Quels sont les professeurs dont tu te souviens ? Je me souviens de tous, chacun avec sa personnalité, son style, sa pédagogie, son humour. Je me souviens d'eux comme des personnes ayant un grand savoir dans un domaine particulier, un univers à chaque fois et une envie de nous transmettre leurs connaissances.
Quelles études supérieures as-tu suivies ? J'ai commencé par une MANAA (Mise à Niveau en Arts Appliqués) au Lycée Vauban à Brest qui m'a ouvert les portes de nombreuses écoles d'art en France et notamment les écoles de Design. Or rester devant un ordinateur ne m'intéressait pas. J'ai donc suivi mon coup de cœur et j'ai passé le concours pour l'Ecole Supérieure d'Art d'Avignon où j'ai commencé mon apprentissage du métier de conservateur-restaurateur du patrimoine. Après avoir validé mon DNAP (Diplôme National d'Arts Plastiques) au bout de trois ans, j'ai décidé de me spécialiser dans l'univers du livre ancien et du papier. J'ai donc intégré La Cambre à Bruxelles (Ecole Supérieure des Arts Visuels) pour valider un Master en conservation-restauration de livres et documents graphiques. Ce furent des années extraordinaires. J'ai adoré le concret de mes études, surtout les sciences appliquées, tous ces savoirs qui prennent enfin leur sens : la chimie des molécules de cellulose et de collagène pour comprendre le papier et le cuir, les mécanismes de dégradation des œuvres d'art, l'usage des polymères dans les adhésifs de restauration... J'ai aussi consacré beaucoup de mes vacances à faire des stages dans divers ateliers de restauration, en France et à l'étranger.

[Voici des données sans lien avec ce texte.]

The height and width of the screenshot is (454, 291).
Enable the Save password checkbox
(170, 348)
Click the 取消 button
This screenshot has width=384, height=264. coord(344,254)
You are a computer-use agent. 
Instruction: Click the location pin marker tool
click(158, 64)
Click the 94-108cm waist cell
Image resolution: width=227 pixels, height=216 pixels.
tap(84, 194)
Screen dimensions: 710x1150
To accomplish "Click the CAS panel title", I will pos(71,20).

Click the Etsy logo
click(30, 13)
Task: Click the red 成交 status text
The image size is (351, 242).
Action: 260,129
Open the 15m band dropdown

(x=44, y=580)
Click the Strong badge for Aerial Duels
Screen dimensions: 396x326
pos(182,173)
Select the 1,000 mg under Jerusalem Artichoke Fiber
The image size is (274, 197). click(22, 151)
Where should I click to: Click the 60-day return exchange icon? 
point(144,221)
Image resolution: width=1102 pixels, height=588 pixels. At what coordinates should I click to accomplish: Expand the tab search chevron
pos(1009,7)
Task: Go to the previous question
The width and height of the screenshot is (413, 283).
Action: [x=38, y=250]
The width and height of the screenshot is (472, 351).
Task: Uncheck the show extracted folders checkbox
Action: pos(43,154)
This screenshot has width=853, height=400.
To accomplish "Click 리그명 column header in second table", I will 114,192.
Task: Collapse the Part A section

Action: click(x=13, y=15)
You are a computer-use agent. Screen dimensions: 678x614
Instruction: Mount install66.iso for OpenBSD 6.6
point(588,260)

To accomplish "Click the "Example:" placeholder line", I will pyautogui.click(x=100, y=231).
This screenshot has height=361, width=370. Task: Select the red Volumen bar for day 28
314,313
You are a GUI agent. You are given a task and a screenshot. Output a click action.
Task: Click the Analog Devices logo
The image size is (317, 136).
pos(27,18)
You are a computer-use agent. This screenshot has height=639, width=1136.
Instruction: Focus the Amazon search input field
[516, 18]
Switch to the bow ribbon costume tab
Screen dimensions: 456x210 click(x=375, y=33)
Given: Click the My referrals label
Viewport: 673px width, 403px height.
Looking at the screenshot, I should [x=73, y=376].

Parle-nous de tes expériences professionnelles Grâce aux encouragements de ma maman, Annie Raymond-Lemée, professeur d'anglais au lycée, je me suis tournée vers le Royaume-Uni pour commencer ma carrière. J'avais lu et étudié de nombreux auteurs anglo-saxons dans le cadre de mon mémoire de fin d'études et j'aimais beaucoup leur approche patrimoniale. J'ai donc commencé par travailler dans un atelier privé en Cornouailles anglaises où j'ai été plongée dans le monde de la restauration des reliures anciennes et de documents d'arts graphiques. Cette expérience très enrichissante m'a permis ensuite d'intégrer un poste de conservateur-restaurateur de manuscrits au Fitzwilliam Museum de Cambridge où j'ai passé deux années merveilleuses à restaurer de sublimes et précieux manuscrits (manuscrits enluminés de l'époque médiévale, manuscrits de musique de grands compositeurs comme Bach et Haendel), chartes sur parchemin avec sceaux en cire. Ce fut un environnement très stimulant intellectuellement car j'étais entourée de spécialistes en tous genres et de chercheurs du monde entier.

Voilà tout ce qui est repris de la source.